確かにそういう出て行き方だったに違いない・・・
それ以来、「私の部屋は適当に私のものはどけて使ってくれていいからね。」と言ったものの、何にも使われずそのままの原型をとどめていました。
私の私物がひそかに息づく私の部屋だったところは、まるで私がまだそこにいるかのような気配を放っていたことでしょう。

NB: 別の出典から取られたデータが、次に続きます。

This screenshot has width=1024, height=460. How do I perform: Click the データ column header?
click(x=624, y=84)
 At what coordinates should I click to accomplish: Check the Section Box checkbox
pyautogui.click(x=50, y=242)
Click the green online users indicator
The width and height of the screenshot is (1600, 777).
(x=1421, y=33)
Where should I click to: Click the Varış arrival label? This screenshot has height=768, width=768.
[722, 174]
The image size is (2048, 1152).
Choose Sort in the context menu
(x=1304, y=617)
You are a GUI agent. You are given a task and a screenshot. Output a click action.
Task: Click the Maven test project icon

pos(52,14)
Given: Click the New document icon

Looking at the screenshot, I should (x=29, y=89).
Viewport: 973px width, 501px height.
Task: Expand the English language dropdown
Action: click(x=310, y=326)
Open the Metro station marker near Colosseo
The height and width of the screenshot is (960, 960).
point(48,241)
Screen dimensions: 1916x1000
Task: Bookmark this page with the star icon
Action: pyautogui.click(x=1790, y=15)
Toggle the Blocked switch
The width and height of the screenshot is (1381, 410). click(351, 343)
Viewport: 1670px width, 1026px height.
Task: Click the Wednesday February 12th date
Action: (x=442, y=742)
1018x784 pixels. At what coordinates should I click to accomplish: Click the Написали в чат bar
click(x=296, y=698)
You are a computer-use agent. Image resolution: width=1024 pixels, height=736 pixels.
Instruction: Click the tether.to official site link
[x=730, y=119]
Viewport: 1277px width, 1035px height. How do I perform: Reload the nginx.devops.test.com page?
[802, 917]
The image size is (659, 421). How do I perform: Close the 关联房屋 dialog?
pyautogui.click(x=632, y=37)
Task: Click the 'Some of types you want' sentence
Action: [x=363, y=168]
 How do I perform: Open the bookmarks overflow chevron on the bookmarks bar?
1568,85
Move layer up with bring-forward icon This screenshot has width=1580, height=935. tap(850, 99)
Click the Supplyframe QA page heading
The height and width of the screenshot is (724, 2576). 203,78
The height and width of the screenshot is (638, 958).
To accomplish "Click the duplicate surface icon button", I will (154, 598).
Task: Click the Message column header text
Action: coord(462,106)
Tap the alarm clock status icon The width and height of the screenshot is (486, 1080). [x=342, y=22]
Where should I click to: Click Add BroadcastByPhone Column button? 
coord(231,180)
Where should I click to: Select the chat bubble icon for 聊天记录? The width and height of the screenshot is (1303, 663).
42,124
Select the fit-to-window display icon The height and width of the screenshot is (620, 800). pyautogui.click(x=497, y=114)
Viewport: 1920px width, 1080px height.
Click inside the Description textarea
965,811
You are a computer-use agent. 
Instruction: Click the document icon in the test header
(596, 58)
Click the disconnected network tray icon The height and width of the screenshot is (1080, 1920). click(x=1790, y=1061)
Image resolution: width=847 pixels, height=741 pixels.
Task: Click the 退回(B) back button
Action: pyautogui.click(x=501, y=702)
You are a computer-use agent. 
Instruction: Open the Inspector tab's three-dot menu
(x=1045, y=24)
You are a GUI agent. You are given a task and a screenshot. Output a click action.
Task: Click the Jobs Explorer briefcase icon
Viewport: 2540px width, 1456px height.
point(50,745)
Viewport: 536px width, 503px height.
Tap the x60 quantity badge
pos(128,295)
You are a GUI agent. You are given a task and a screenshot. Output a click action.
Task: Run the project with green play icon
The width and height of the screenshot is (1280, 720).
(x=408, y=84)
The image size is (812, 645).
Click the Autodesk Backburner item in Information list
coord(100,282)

そのことに私は母たちに気の毒なことをしたな、という気がしたのでした。
よく、交通事故でいきなり死んだこどもの部屋をいつまでもそのままに取っておく、とかいう話あるじゃないですか。
あんな意味において・・・
別にうちの母親がおばちゃんと呼ばれるような年齢になった娘のことをいとおしんで出て行ったあとの部屋を片付けられない、ということはないと思いますが。
そこまで感傷的な人じゃないですし。かなりドライです・・・
しかし、物というものは、今までその人が使っていた状態のまま保管されていると何かしらそこにはやはりその主であった人の魂を湛えているような気がするんですよね。
そういうものってほかの人が触れにくいじゃないですかねぇ。
だから母親たちも私の部屋を使うことができなかったのかなぁ、と思ったら悪いことをしたな、と思ったのです。
物に使っていた人の感情が移入されたり、反映されたりすることがあるのか・・?
その問題については私はわかりませんし、しょせん物は物、という気もいたしますが、この世はすべて波長でできていることを考えれば、その人と波長が合っていた物というものは、やはりなにかしらそこにその人の波長が残っていても不思議ではない気もいたします。
そしてそういうものって出て行ったほう、置いてきたほうというのは意外と忘れてしまっているんですね。
たまらないのは、いつまでもその“気”が残っている部屋に毎日接しなくてはならない出て行かれたほうでしょう。
だから「断捨離」ということが大切になるのかぁ。
いつまでもそこにある淀んだ“気”が良いものを発散しているとは考えにくいですものね。
今度、じっくり時間をとって、実家を片付けにいこう、と思い立ったしだいです。